- Exercise task: Can you format the records as a JSON list of strings, one string per line with blank lines dropped, beginning with the line that contains "You are a computer-use agent." and running through the end of the records? Leave the pictures out of your answer.

- Data for the task:
* * * * * * * * *
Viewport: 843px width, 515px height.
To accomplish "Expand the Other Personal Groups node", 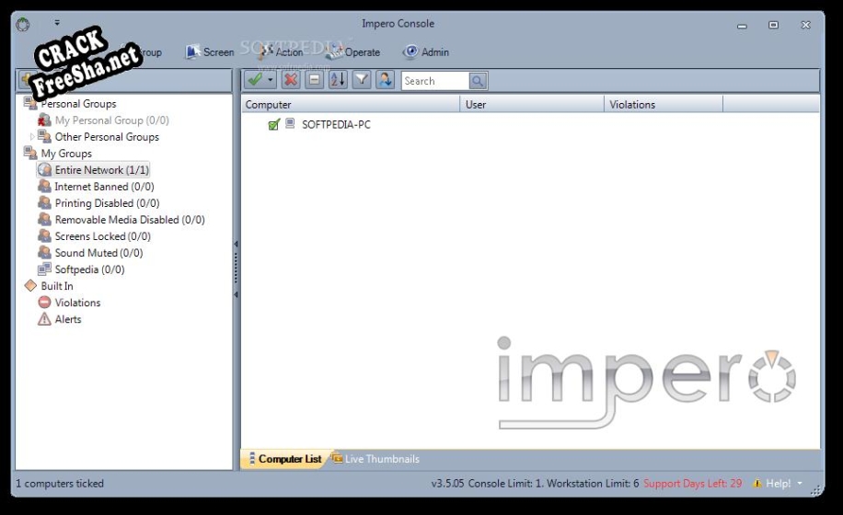I will (x=32, y=137).
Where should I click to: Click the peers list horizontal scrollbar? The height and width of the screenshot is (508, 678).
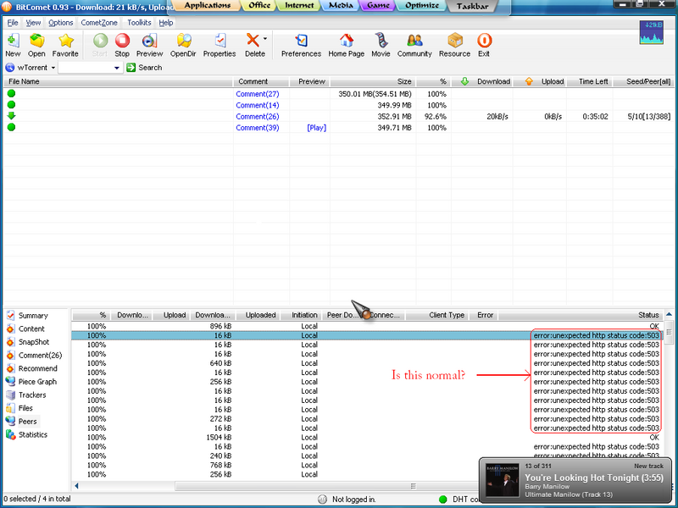254,486
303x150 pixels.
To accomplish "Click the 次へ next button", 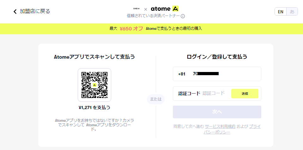I will click(x=217, y=112).
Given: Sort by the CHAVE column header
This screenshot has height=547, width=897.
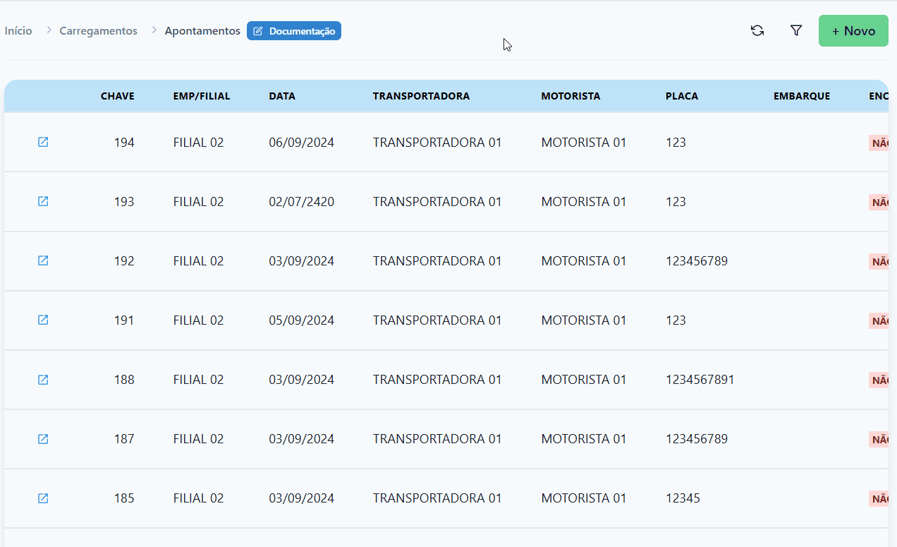Looking at the screenshot, I should [117, 96].
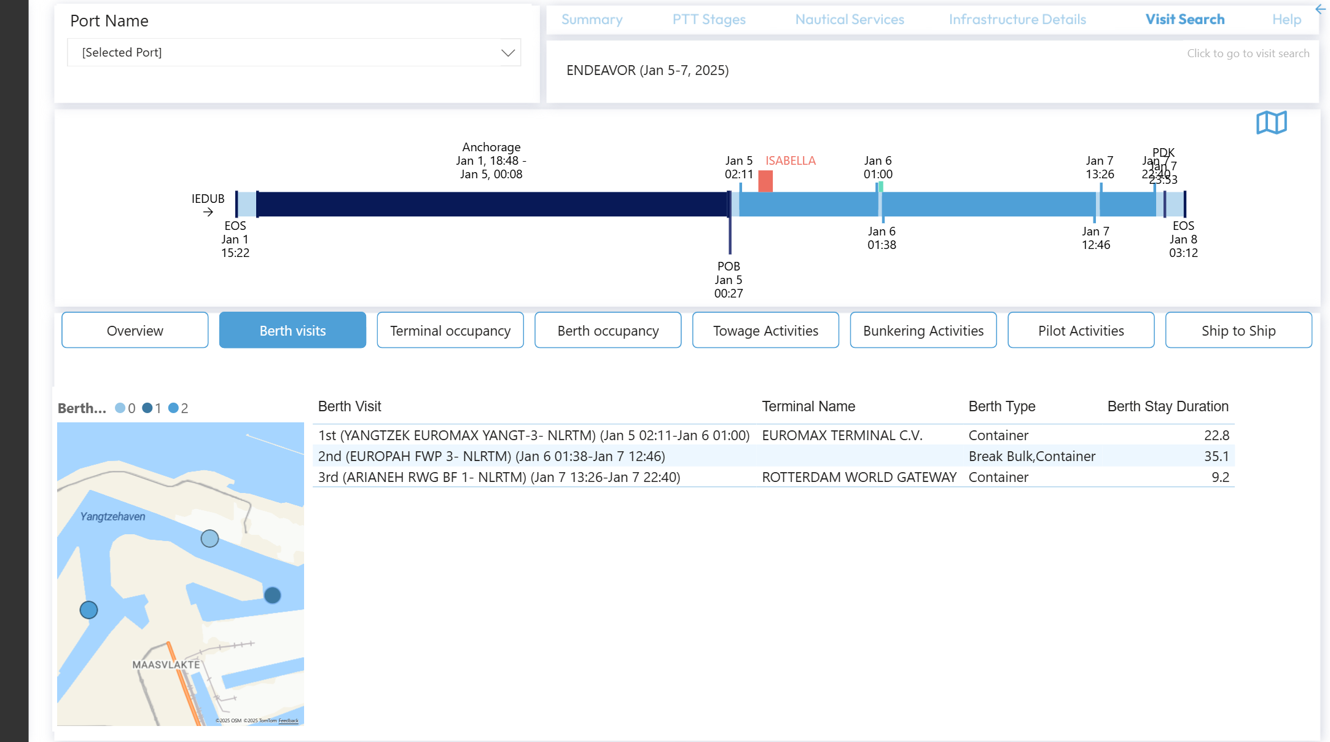
Task: Select the 2nd EUROPAH berth visit row
Action: (491, 456)
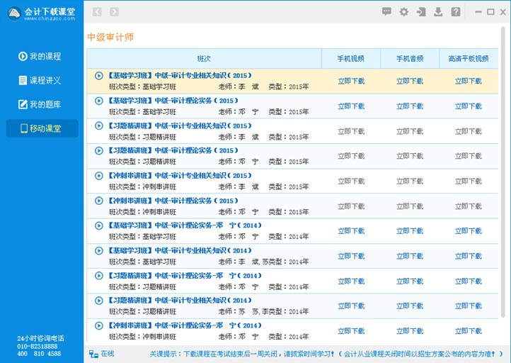Viewport: 511px width, 363px height.
Task: Click the back navigation arrow
Action: [x=97, y=12]
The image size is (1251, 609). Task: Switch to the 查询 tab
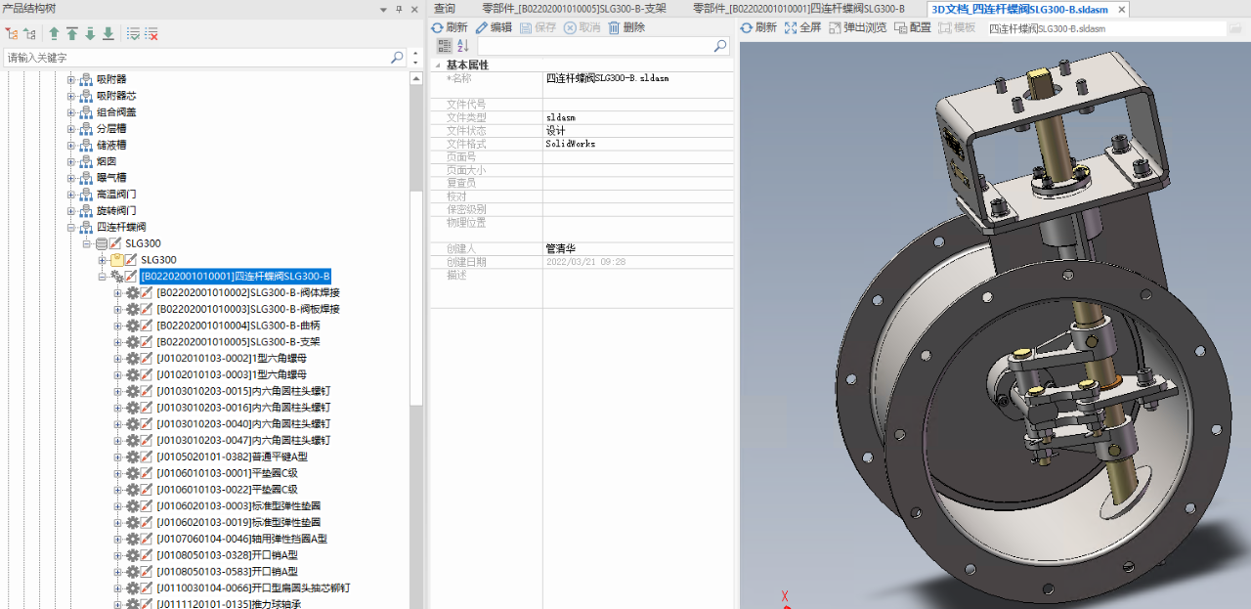445,9
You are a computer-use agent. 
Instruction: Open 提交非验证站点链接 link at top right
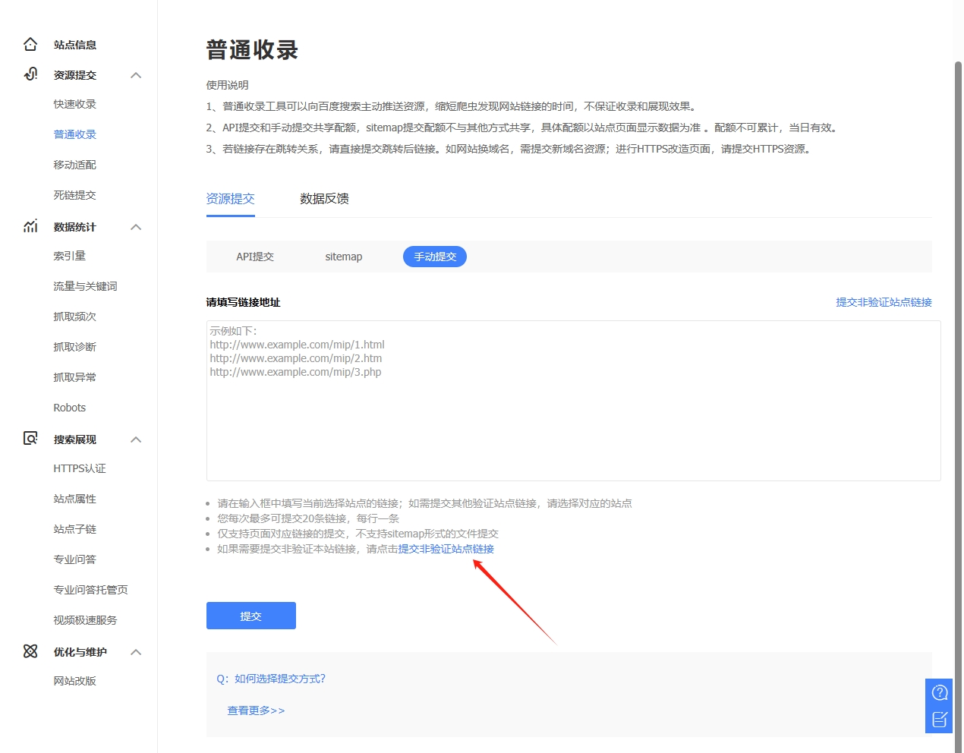[884, 302]
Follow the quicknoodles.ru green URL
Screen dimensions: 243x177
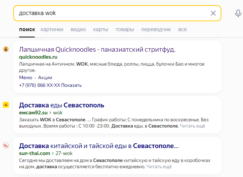[x=38, y=57]
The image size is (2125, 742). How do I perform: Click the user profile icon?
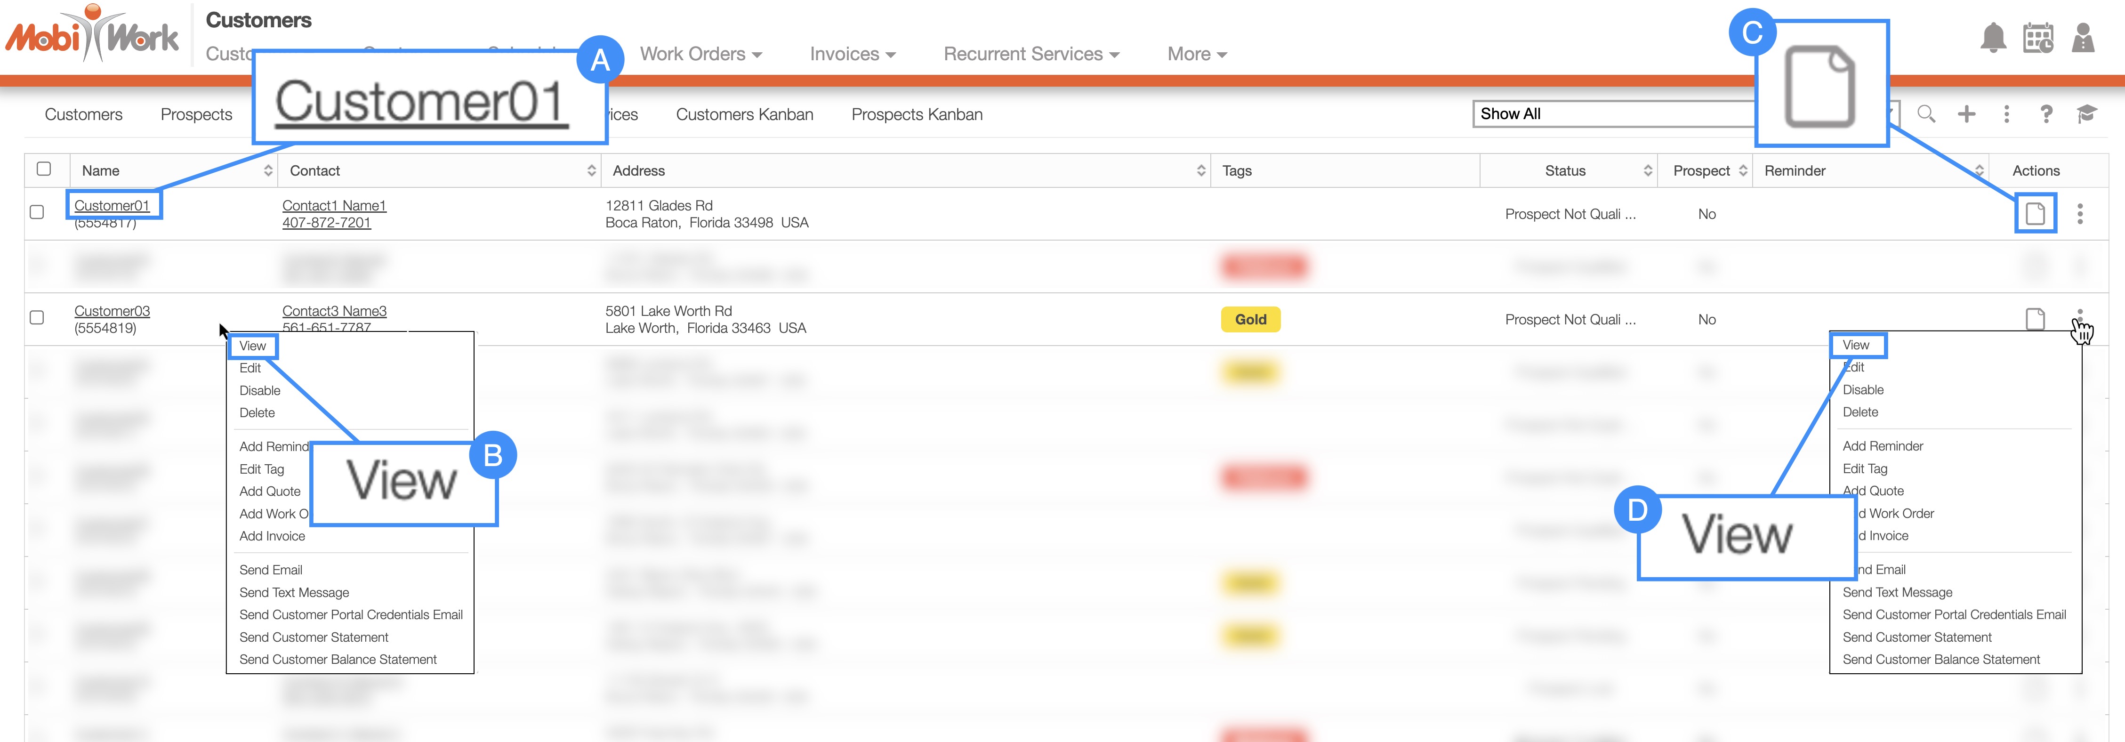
* * * * * * * * *
- Reply:
[
  "You are a computer-use agent. ",
  "Instruction: Open 提交非验证站点链接 link at top right",
  "[884, 302]",
  "Follow the quicknoodles.ru green URL",
  "Screen dimensions: 243x177",
  "[x=38, y=57]",
  "The image size is (2125, 742). How do I perform: Click the user profile icon?"
]